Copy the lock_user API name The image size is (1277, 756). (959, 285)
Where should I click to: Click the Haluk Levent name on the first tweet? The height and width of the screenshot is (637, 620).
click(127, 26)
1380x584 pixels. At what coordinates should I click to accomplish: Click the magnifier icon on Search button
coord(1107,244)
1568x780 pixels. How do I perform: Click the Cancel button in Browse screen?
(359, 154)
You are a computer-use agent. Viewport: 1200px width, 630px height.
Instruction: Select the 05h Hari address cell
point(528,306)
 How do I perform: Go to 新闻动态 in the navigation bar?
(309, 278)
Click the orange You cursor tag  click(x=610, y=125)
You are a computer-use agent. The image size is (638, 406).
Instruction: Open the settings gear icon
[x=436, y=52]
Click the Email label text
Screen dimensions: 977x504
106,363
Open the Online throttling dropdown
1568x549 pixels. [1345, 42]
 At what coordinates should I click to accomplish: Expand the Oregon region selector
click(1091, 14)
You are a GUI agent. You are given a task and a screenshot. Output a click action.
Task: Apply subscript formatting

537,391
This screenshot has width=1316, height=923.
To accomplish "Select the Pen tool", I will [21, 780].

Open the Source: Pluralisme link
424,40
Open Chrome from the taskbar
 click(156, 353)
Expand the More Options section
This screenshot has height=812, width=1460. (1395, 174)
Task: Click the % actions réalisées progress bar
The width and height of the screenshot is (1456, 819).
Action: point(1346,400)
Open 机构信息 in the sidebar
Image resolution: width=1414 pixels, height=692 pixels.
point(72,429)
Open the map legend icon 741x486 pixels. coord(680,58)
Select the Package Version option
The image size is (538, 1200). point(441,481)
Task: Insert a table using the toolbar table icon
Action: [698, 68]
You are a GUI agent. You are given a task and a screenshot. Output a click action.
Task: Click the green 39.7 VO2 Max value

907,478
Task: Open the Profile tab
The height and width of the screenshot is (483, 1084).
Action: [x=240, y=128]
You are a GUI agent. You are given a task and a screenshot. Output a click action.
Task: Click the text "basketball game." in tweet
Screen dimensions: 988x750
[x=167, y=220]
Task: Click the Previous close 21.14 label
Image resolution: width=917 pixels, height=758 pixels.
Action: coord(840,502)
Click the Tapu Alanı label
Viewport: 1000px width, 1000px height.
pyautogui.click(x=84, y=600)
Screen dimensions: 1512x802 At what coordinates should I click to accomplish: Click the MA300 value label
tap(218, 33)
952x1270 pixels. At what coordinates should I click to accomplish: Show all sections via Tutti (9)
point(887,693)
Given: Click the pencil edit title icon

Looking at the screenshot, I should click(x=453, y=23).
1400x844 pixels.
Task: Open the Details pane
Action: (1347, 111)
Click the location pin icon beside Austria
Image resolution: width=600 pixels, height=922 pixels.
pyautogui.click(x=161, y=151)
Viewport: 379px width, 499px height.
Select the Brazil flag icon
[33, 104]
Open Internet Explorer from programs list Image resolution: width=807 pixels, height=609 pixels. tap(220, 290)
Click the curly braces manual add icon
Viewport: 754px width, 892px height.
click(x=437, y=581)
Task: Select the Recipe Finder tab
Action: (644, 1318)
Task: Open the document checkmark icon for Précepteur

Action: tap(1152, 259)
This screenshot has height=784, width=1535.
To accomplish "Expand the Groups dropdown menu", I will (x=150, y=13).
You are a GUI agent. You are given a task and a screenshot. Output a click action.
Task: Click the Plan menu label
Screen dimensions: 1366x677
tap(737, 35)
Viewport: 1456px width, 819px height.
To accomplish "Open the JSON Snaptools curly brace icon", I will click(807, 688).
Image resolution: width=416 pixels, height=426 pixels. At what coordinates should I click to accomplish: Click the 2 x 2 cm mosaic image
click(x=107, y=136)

* * * * * * * * *

_WHAT THE TASK REQUIRES_
Which lines in the listing hold the word "menu"? Copy them out.

_WRITTEN REPLY_
To accomplish "Expand the Groups dropdown menu", I will (x=150, y=13).
Task: Click the Plan menu label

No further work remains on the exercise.